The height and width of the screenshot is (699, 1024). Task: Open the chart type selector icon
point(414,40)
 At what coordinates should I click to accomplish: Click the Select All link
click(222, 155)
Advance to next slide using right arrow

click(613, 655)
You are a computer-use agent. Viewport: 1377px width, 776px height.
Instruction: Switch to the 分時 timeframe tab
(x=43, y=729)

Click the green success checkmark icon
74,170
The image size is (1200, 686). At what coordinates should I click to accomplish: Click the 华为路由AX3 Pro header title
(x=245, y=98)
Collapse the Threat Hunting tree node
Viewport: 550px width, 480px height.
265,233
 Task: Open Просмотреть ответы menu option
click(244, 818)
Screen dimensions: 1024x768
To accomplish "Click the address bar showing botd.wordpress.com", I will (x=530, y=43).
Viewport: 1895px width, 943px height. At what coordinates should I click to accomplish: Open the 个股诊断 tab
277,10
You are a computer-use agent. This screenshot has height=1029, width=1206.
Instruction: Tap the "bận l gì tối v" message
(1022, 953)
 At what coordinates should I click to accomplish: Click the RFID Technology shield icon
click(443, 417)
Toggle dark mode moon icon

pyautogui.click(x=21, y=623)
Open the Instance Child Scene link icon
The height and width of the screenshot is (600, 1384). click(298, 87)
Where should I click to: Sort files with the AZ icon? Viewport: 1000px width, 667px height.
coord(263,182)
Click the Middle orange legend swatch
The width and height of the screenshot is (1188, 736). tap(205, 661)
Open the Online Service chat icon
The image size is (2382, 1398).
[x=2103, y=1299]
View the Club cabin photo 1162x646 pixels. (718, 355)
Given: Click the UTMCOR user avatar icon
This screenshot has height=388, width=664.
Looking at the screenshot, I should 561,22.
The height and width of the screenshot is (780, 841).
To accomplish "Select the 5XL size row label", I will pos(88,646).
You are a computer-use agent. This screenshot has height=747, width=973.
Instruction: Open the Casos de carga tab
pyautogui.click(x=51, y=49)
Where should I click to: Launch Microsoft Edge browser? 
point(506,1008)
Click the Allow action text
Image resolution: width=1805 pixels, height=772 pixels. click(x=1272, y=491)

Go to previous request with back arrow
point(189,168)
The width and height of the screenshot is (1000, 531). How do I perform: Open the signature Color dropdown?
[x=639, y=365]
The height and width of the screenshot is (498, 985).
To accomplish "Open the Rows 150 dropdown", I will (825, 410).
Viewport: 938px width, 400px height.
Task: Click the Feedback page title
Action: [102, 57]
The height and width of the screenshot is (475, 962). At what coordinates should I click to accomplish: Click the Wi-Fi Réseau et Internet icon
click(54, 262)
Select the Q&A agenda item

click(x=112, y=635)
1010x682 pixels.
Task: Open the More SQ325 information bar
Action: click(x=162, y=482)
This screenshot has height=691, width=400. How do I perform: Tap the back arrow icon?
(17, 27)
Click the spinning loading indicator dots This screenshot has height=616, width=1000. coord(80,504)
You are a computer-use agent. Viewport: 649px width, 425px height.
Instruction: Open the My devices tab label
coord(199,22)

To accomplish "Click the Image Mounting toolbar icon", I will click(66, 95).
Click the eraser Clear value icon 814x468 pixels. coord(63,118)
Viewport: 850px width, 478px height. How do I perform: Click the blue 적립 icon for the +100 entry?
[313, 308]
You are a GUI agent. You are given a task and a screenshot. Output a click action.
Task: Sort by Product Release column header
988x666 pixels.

• ABOUT THIS EXERCISE
Scan the material above. Return every line containing the string "computer".

• SOLUTION TO THIS TASK
You are a computer-use agent. Viewport: 1377px width, 776px height.
You are a computer-use agent. This screenshot has height=1029, width=1206.
You are a computer-use agent. This screenshot has height=747, width=973.
You are a computer-use agent. Viewport: 649px width, 425px height.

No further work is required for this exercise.